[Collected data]
>> Begin

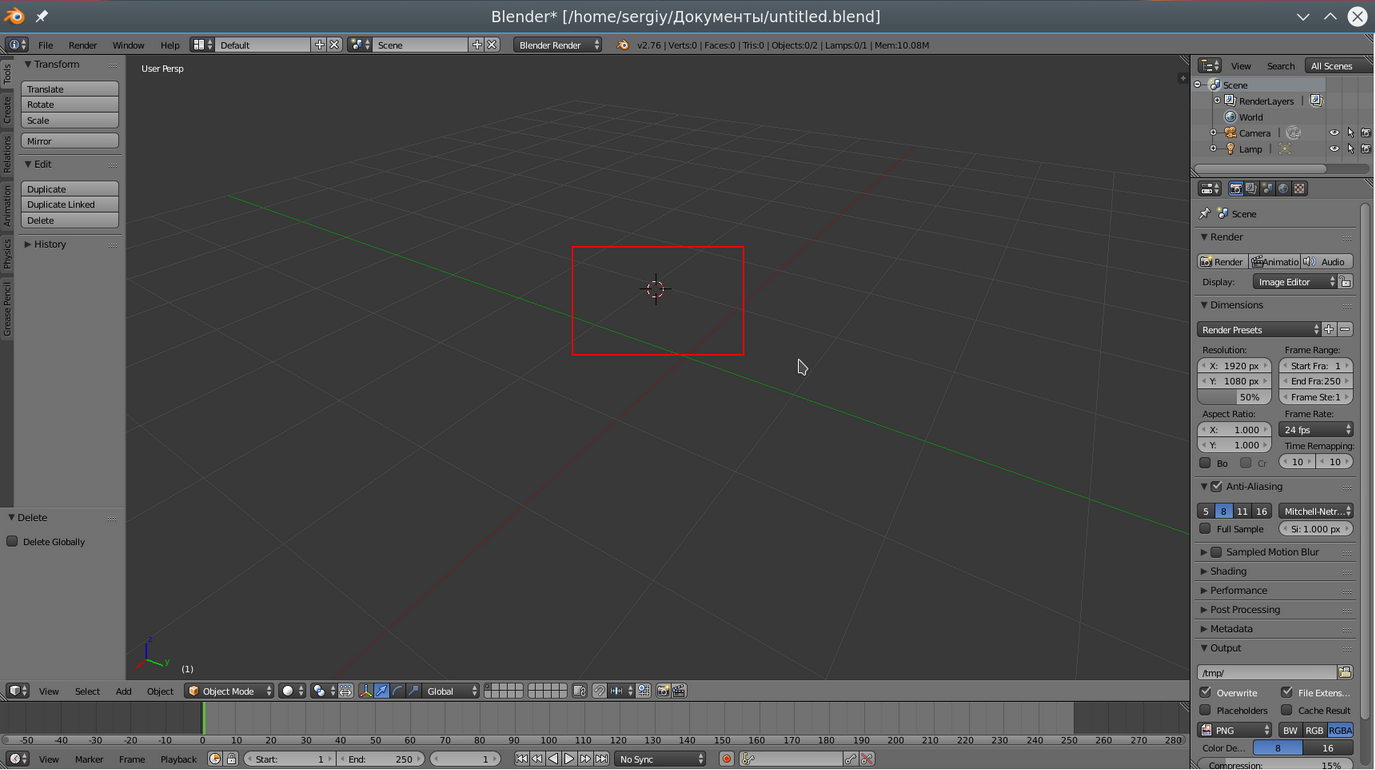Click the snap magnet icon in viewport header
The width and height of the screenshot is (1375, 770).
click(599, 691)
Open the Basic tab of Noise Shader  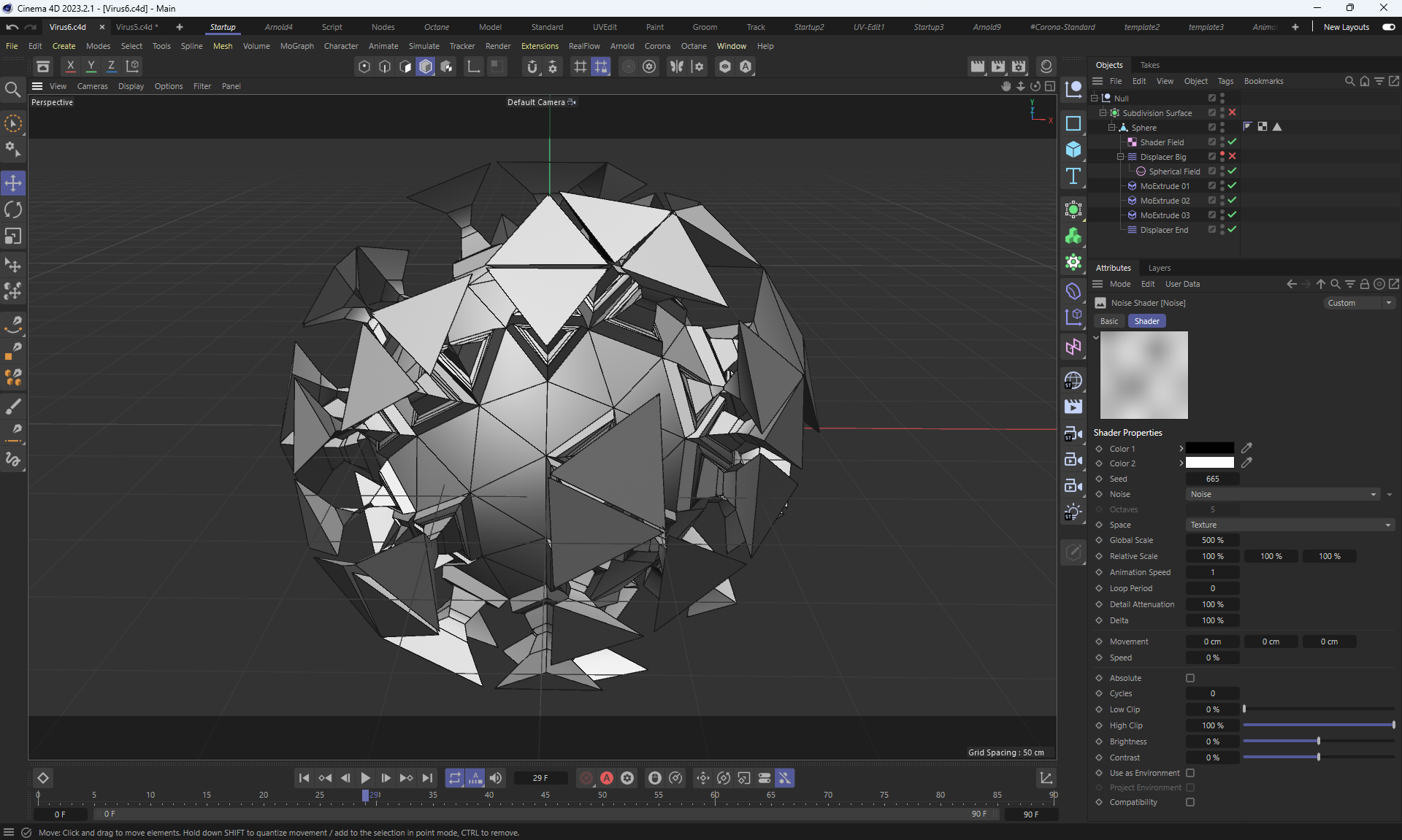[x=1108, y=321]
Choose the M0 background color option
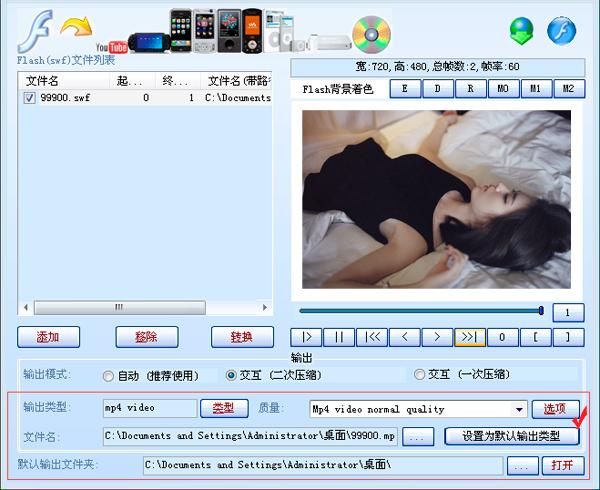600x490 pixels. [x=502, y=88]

>> End
>> Begin

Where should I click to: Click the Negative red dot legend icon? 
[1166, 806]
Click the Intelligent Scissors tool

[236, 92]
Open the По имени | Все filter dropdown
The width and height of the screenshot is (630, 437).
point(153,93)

>> End

GIVEN EXERCISE: Transcribe the lines of the data above, starting at the line that contains "Where should I" and ending at the line that contains "point(153,93)", with both of those lines included.

IN RESPONSE:
Where should I click to: Click the Negative red dot legend icon? 
[1166, 806]
Click the Intelligent Scissors tool

[236, 92]
Open the По имени | Все filter dropdown
The width and height of the screenshot is (630, 437).
point(153,93)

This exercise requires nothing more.